BRIDGET NOMSHADO ZUMA-RUBAMBURA
For finding new applications for ruthenium, a by-product of the platinum industry, in 316 and LDX 2101 stainless steels
YOUNG SOUTH AFRICAN MAKES HER MARK ON THE LOCAL INDUSTRY
During the course of her Masters Degree, winner of the student category, Bridget Nomshado Zuma-Rubambura, was motivated by the need to revive the local stainless steel industry in the midst of the South African industrial crisis.
Her research looked closely at how to optimise materials currently manufactured in South Africa such as 316L and LDX 2101 stainless steel, thus increasing revenue streams in new applications. The study explored the opportunity for the platinum industry to also look at alternative uses for one of their byproducts, Ruthenium. As such, the research explored cutting edge technology for welding stainless steels with Ruthenium addition.

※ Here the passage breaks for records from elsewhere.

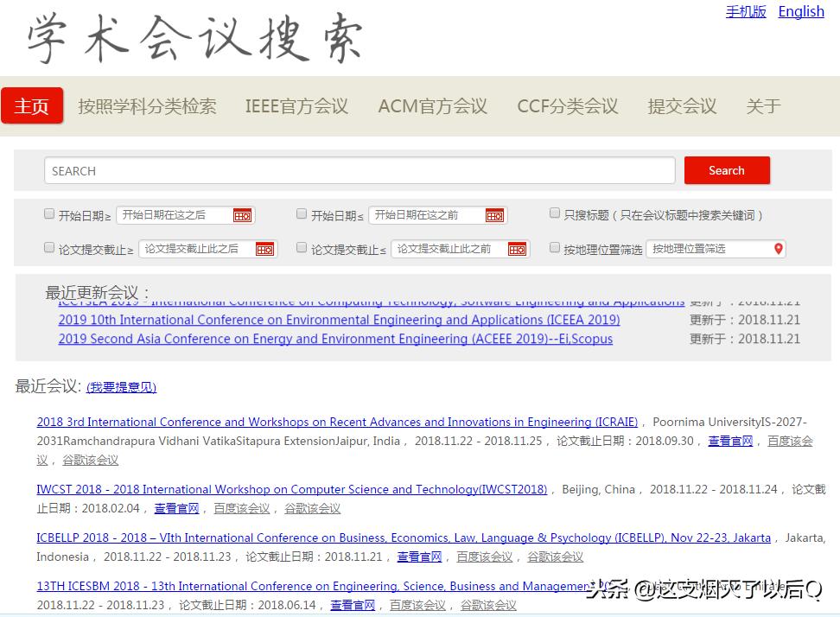Switch to the IEEE官方会议 tab

(x=296, y=105)
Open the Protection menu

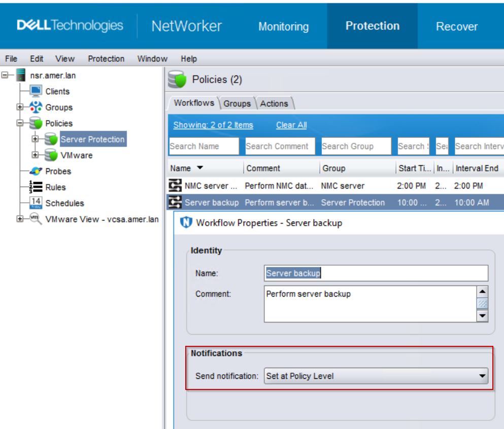click(106, 59)
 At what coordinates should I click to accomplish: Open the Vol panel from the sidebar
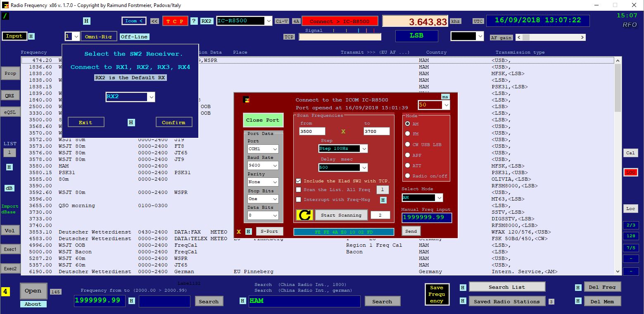tap(10, 230)
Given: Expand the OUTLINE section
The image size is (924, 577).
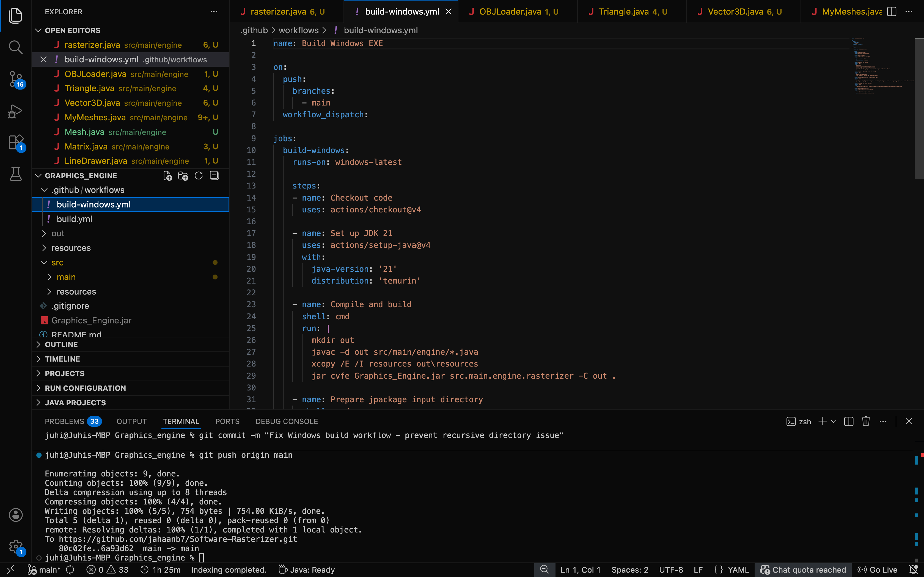Looking at the screenshot, I should pyautogui.click(x=61, y=344).
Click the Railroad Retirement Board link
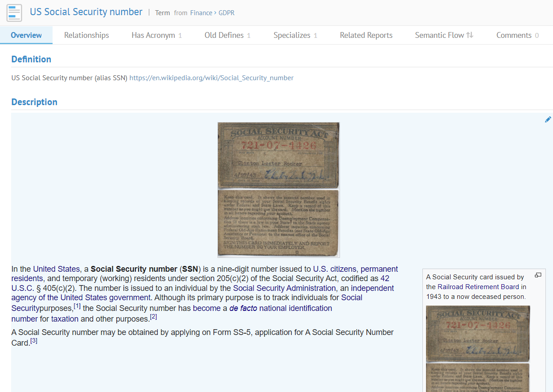553x392 pixels. pyautogui.click(x=478, y=287)
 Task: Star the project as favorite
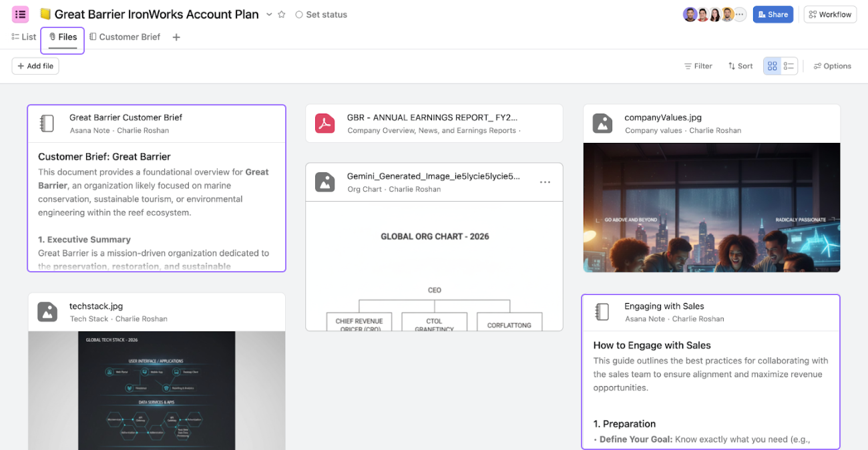click(282, 15)
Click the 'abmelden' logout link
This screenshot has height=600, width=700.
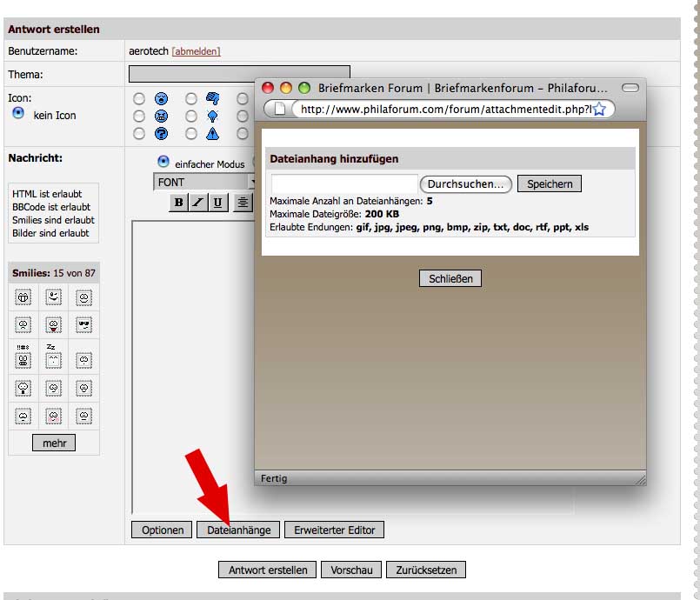[x=196, y=51]
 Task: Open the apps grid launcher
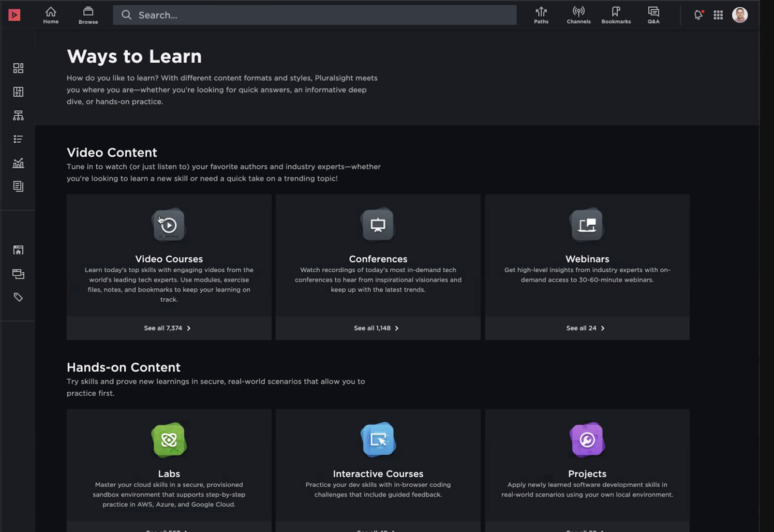point(718,15)
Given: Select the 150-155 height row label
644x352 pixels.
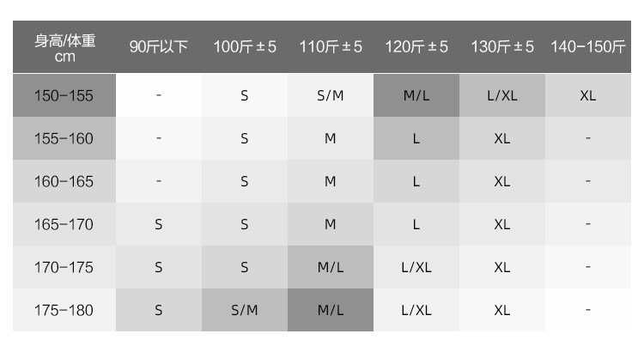Looking at the screenshot, I should 64,95.
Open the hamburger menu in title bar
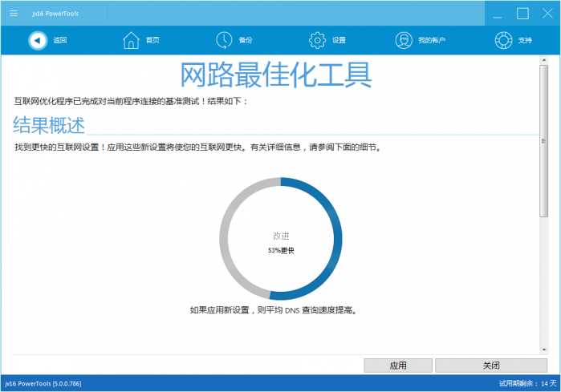This screenshot has width=561, height=392. click(14, 13)
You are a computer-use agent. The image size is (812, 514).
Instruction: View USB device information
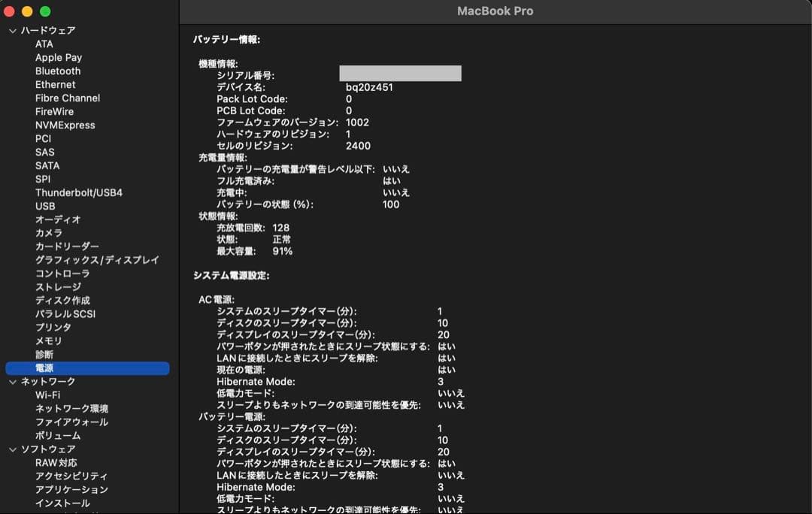45,206
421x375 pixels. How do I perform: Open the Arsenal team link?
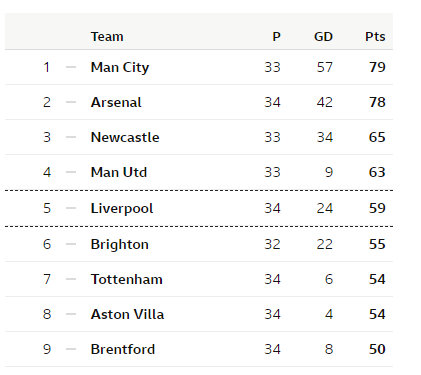click(x=116, y=102)
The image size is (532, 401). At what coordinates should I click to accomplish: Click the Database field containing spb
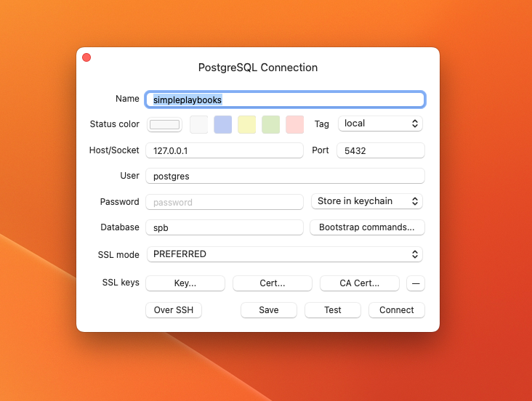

This allowed Bridget to collaborate with research institutions such as Mintek to attain welding technology. Potentiodynamic polarisation tests were also utilised to determine corrosion capabilities. This technology was offered by University of Witwatersrand. Over the course of the research Bridget has presented her work in Europe at the EuroMat 2017 and has published numerous journal articles in ISO recognised publications.
The findings were also presented at several conference proceedings and achieved second place at the annual Wits Chemical and Metallurgical Departmental project evaluation for 2017.
For designing ‘future-proof’ stainless steel material selection in architectural and structural applications
BETTER SPACES USING REFLECTIVE QUALITIES OF STAINLESS STEEL
Third year student Anja Popara’s final project, Innesfree Transit Station, addresses existing issues between the urban centres of Sandton and Alexandra (Alex) and proposes a solution to better the experience for pedestrians from Alex who tirelessly travel between the two areas, mostly on foot.
Popara’s intention provides an architectural and urban framework for the emergence of a more cohesive community in daily transit, around new ideas to foster transparency, fluidity and connections and delivers permeable borders between spaces, with the notion of reflection adding an additional layer of value to her scheme.
Popara achieves this, using a range of more solid, reflective materials, such as stainless steel. The chosen stainless steel materials and surfaces, combined with other materials, are manipulated to create exciting exterior and interior atmospheres and relationships, invoking powerful feelings of inclusion and belonging in the users of the project.
The project’s focus is to create better spaces for people who need to rest here or simply pass through. The chosen materials and the way they are combined and presented in architectural form, aid the idea of a shelter that contributes to ease of traveling.
For providing a multiple cooking solution, using commonly available rural solid fuels, lowering smoke emissions and reducing
CLEAN COOKING ENERGY MADE POSSIBLE USING STAINLESS STEEL
Arnold Nyendwa’s multi-purpose Juvin Stainless Steel Cooking Unit is a step towards providing clean, cooking energy for rural women by minimising the amount of firewood and charcoal used for cooking; and creates employment through local production using local materials.
The fact that 91% of people in low income countries still cook with solid fuels such as: firewood, charcoal, dung cakes, and crop residue; creates implications such as forest depletion, a disproportionate amount of time spent collecting fuels and smoke from burning solid fuels, adversely affecting health and air contamination. In stark contrast, the Juvin Stainless Steel Cooking Unit is able to perform seven functions namely: cooking , baking, frying, drying, roasting and warming; using less fuel such as charcoal.
Nyendwa’s inspiration, launched as a Zambia Rural-Urban Women Energy Security, creates awareness of the dangers of using ‘dirty energy’ and provide solutions to minimise the problem by reducing direct exposure.